• [What to do]:
A) In the course description below, rewrite the paragraph that begins "Chaucer's monk loves to eat roast swan" as a short bulleted list that keeps its main facts.
B) Reproduce the course description word for word, from "Ref: C2343068" up to and including "eating - or both.".

** Begin Passage provided **

Food and Fiction Revisited

Ref: C2343068

Chaucer's monk loves to eat roast swan, Shakespeare's Sir Toby Belch prefers 'cakes and ale', and Dickens concludes 'A Christmas Carol' with a glass of smoking bishop shared by Scrooge and Bob Crachit. Food can be a key to character, part of the atmosphere of a story, even an essential plot device, and social history comes alive in these descriptions of how people obtained, prepared, and relished their meals. This is a course for anyone who loves reading or eating - or both.

Course aim

This course enables students to explore food history from medieval to Victorian times, as mirrored in the work of great writers.

Do I need any particular skills or experience?

  • No skills or experience needed
  • This course is suitable for beginners and improvers
  • The course contains some new material (from food historians and literary sources) which makes it suitable for students who have followed 'Food and Fiction' before.

By the end of the course I should be able to:

  • Give an outline in broad terms of some changes in eating patterns in Britain between 1400 and 1800.
  • Offer examples of how writers use food for literary effect, e.g. to create atmosphere, character or humour.

** End Passage provided **
** Begin Recorded information **

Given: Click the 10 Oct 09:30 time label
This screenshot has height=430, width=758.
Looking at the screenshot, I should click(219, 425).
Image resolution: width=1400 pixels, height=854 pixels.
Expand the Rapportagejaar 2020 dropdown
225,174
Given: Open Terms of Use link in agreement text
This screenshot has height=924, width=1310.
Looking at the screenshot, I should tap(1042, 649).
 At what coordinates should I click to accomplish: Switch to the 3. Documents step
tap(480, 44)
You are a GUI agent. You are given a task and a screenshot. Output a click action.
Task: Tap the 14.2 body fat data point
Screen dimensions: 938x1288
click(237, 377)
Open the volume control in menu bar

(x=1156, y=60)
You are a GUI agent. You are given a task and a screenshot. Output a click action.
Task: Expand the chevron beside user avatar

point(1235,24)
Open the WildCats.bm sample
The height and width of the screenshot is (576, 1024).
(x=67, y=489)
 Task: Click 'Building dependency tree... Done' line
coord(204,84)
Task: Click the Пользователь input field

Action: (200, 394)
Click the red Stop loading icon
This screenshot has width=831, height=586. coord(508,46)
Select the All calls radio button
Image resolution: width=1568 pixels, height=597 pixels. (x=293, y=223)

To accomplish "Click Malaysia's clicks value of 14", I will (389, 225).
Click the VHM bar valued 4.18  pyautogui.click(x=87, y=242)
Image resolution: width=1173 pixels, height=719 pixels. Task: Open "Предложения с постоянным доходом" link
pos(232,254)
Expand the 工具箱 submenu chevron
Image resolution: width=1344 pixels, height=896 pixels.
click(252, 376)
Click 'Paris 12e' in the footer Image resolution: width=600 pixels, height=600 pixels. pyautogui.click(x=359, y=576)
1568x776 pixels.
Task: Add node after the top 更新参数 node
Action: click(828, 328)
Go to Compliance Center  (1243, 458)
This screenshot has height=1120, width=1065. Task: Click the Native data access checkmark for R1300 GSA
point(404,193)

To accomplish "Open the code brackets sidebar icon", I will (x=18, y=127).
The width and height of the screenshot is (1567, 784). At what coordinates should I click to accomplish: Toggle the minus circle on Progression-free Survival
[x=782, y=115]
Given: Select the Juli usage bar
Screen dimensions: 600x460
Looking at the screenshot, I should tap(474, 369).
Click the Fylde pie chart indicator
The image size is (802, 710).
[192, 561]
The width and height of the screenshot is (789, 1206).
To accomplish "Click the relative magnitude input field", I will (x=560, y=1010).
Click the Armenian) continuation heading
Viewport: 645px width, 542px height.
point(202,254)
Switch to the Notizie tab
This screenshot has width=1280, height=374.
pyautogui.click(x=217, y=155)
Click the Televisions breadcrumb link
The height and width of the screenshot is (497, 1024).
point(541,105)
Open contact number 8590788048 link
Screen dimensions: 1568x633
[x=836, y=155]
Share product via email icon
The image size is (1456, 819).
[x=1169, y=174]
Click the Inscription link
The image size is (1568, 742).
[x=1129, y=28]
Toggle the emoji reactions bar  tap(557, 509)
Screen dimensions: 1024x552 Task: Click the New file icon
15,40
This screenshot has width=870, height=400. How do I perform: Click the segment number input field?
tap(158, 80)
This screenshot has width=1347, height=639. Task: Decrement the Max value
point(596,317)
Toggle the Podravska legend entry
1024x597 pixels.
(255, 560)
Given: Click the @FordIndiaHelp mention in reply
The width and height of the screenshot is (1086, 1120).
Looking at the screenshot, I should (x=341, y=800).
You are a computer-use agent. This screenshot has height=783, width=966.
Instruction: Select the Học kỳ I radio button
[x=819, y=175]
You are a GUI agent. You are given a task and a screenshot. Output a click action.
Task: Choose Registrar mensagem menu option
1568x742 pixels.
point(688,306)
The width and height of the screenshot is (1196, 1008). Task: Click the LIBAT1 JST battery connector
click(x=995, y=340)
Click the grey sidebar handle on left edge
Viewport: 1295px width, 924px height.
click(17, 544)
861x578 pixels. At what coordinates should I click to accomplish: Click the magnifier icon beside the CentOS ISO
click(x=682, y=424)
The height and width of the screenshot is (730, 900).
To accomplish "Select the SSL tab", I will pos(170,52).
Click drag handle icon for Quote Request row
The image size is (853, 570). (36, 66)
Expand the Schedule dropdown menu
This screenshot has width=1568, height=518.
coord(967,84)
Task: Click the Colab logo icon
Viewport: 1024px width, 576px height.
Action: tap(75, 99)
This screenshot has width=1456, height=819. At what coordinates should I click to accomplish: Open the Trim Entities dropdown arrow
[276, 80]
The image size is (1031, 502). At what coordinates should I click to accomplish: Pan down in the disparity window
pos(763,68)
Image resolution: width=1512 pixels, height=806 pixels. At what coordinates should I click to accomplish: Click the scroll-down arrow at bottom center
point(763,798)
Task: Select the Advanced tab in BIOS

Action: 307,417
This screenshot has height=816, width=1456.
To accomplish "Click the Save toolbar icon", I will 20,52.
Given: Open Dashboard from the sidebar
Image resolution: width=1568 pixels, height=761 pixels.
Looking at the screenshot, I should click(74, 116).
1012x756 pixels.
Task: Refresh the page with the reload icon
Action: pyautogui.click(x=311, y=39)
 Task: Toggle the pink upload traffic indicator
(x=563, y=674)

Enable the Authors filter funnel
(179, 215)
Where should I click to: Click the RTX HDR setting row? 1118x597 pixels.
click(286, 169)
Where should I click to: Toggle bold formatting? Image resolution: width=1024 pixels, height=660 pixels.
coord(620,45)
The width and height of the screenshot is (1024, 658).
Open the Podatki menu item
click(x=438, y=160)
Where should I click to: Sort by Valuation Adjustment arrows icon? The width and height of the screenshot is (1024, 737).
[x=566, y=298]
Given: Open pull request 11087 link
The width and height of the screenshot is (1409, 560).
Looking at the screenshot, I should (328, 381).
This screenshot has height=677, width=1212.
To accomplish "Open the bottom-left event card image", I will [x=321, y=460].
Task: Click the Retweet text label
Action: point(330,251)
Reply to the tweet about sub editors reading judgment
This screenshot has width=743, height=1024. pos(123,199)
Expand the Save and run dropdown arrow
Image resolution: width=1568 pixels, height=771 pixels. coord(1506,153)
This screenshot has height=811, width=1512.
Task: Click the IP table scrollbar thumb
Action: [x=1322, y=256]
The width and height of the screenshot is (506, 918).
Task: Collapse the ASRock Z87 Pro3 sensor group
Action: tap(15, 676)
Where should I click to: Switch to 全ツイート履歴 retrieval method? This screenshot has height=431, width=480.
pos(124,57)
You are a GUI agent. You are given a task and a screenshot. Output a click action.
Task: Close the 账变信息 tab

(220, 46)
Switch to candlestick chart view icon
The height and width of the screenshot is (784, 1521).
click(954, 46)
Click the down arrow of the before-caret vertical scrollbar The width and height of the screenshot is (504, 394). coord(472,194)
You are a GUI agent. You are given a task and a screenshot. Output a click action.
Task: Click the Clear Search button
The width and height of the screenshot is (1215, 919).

** End Recorded information **

• [Task-by-task results]:
A)
- Literary examples: Chaucer's monk loves roast swan, Shakespeare's Sir Toby Belch prefers "cakes and ale," and Dickens ends "A Christmas Carol" with Scrooge and Bob Crachit sharing a glass of smoking bishop.
- Food can reveal character, create a story's atmosphere, or serve as an essential plot device.
- These descriptions of how people obtained, prepared, and enjoyed their meals bring social history to life.
- The course is for anyone who loves reading, eating, or both.

B)
Ref: C2343068

Chaucer's monk loves to eat roast swan, Shakespeare's Sir Toby Belch prefers 'cakes and ale', and Dickens concludes 'A Christmas Carol' with a glass of smoking bishop shared by Scrooge and Bob Crachit. Food can be a key to character, part of the atmosphere of a story, even an essential plot device, and social history comes alive in these descriptions of how people obtained, prepared, and relished their meals. This is a course for anyone who loves reading or eating - or both.